Vizekanzler Olaf Scholz (SPD) hat seine Partei zur Einigkeit aufgerufen. In der Welt am Sonntag wies er parteiinterne Vorwürfe zurück, dass es für ihn eine Sonderrolle im Kandidatenrennen um den SPD-Vorsitz gebe. Bei den geplanten Regionalkonferenzen "werden alle unter gleichen Bedingungen und mit den gleichen Redezeiten" auftreten, sagte Scholz. "Die Vorgaben dafür sind sehr strikt, und das ist gut so. So transparent war die Kür des SPD-Vorsitzes noch nie." 

Die drei kommissarischen Vorsitzenden "organisieren neutral den Kandidatenprozess". Das Verfahren mit 23 Regionalkonferenzen zur Vorstellung der Kandidaten sei aufwendig, aber "gut und richtig". "Klara Geywitz und ich wollen die SPD zusammenführen und nicht das Gegenteil", sagte Scholz weiter." Dazu gehöre für ihn auch, "dass wir uns nicht nur mit uns selbst beschäftigen. Wir müssen uns einigen und dann einig sein."

Angesichts der schlechten Lage der SPD zeigte sich Scholz selbstkritisch. "Wenn die SPD schlecht dasteht, kann niemand, der dabei war, sagen: Ich habe alles richtig gemacht. Ich gehöre jedenfalls nicht zu denen, die sich wegducken und mit dem Finger auf andere zeigen."
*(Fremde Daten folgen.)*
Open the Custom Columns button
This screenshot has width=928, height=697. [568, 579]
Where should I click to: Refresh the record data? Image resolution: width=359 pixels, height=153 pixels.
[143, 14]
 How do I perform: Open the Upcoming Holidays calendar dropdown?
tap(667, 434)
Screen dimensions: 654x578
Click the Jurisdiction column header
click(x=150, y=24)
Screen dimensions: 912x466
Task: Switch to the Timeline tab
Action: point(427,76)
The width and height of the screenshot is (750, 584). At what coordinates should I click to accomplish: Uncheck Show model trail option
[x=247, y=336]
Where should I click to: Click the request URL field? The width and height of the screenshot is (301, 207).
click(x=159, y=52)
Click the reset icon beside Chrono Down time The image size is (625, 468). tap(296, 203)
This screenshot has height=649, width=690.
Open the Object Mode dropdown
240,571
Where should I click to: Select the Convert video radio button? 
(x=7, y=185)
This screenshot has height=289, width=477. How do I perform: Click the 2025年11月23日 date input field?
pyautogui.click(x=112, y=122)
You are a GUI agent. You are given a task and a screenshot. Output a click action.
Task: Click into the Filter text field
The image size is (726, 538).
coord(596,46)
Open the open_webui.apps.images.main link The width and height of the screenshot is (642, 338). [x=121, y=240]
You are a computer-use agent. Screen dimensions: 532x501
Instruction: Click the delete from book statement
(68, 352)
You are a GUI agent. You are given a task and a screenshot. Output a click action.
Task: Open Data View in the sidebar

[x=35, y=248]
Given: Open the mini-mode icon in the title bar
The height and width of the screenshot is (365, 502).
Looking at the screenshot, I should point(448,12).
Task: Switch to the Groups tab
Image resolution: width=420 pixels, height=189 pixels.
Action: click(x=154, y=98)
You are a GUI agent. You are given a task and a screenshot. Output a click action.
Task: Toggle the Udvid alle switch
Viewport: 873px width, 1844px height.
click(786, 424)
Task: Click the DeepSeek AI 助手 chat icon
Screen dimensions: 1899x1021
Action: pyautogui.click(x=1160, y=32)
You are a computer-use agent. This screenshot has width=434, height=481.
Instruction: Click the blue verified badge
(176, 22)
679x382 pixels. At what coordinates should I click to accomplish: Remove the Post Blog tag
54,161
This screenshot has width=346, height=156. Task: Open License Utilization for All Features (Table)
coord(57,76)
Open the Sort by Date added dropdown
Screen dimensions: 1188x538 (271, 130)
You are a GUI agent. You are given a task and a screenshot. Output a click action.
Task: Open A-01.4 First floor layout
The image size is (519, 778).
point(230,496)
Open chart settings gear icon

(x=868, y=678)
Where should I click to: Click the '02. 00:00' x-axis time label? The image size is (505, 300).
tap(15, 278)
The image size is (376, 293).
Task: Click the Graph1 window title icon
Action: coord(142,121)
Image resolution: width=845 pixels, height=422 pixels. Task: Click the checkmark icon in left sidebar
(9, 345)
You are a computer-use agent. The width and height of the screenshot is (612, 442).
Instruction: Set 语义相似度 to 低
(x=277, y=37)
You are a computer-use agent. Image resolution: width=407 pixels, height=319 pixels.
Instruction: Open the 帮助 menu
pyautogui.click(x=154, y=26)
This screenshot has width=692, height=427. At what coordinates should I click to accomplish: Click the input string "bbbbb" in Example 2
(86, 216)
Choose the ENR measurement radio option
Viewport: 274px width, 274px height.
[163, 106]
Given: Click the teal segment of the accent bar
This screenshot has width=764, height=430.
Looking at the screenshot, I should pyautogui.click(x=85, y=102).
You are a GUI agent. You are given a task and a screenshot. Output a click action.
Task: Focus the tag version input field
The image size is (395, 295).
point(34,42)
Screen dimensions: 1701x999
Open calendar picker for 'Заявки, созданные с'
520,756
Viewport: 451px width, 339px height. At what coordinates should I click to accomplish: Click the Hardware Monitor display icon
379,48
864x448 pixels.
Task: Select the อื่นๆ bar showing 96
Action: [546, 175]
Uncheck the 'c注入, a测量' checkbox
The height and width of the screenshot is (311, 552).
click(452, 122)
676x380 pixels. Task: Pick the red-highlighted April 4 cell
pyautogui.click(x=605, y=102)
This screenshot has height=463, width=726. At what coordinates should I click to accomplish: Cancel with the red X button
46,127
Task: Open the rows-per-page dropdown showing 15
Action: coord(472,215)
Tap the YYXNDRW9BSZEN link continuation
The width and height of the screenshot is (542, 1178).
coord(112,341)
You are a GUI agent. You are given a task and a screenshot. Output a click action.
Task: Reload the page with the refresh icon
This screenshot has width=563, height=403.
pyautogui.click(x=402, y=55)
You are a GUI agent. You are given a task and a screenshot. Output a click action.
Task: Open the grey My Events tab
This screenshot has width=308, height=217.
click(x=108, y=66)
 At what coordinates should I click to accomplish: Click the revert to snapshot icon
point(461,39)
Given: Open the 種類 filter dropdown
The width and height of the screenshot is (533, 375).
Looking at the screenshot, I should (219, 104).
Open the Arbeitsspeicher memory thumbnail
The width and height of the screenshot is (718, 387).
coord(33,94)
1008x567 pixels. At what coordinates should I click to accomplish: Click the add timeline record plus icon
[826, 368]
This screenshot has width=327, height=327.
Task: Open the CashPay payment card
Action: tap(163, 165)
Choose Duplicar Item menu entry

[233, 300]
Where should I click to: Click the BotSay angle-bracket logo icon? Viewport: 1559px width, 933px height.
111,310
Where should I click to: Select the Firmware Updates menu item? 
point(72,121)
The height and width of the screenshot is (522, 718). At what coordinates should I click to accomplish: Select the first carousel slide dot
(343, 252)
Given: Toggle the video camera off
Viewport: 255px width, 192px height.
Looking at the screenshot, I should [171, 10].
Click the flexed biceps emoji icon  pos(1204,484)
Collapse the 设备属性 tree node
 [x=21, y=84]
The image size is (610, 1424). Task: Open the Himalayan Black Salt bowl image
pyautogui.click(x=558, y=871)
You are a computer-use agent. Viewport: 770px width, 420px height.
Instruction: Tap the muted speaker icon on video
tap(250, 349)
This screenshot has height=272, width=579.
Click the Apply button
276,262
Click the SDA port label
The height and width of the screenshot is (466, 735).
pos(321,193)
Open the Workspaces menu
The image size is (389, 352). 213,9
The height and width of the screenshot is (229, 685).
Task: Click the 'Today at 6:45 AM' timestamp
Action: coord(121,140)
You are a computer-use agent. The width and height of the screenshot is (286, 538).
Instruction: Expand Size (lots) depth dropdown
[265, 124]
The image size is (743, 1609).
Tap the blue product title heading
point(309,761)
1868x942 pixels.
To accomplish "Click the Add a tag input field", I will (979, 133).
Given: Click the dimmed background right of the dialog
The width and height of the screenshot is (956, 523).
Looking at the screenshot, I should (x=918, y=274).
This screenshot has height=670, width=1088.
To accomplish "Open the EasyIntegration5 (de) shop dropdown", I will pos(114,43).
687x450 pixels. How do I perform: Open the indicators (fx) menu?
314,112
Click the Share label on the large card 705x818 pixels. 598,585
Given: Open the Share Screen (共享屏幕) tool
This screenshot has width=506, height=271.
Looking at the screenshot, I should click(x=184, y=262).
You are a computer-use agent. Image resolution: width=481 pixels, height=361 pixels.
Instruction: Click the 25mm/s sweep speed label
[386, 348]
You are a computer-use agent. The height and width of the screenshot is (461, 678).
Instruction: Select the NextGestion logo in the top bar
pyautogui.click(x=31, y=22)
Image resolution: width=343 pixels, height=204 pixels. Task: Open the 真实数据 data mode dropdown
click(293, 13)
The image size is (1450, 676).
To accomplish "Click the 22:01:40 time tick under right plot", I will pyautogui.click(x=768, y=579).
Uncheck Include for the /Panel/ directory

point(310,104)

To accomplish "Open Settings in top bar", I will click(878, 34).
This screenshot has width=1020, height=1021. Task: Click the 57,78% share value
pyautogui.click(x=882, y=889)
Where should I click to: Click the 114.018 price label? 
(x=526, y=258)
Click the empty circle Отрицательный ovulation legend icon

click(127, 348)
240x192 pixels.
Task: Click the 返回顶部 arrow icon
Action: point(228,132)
Inhaltlich will Scholz nach eigenen Angaben für mehr sozialen Wohnungsbau werben: "Ich halte übrigens die aktuelle Forderung der Mietervereine, jedes Jahr 80.000 neue Sozialwohnungen zu bauen, für absolut richtig", sagte er. "Wahrscheinlich brauchen wir eher 100.000 neue Sozialwohnungen jedes Jahr."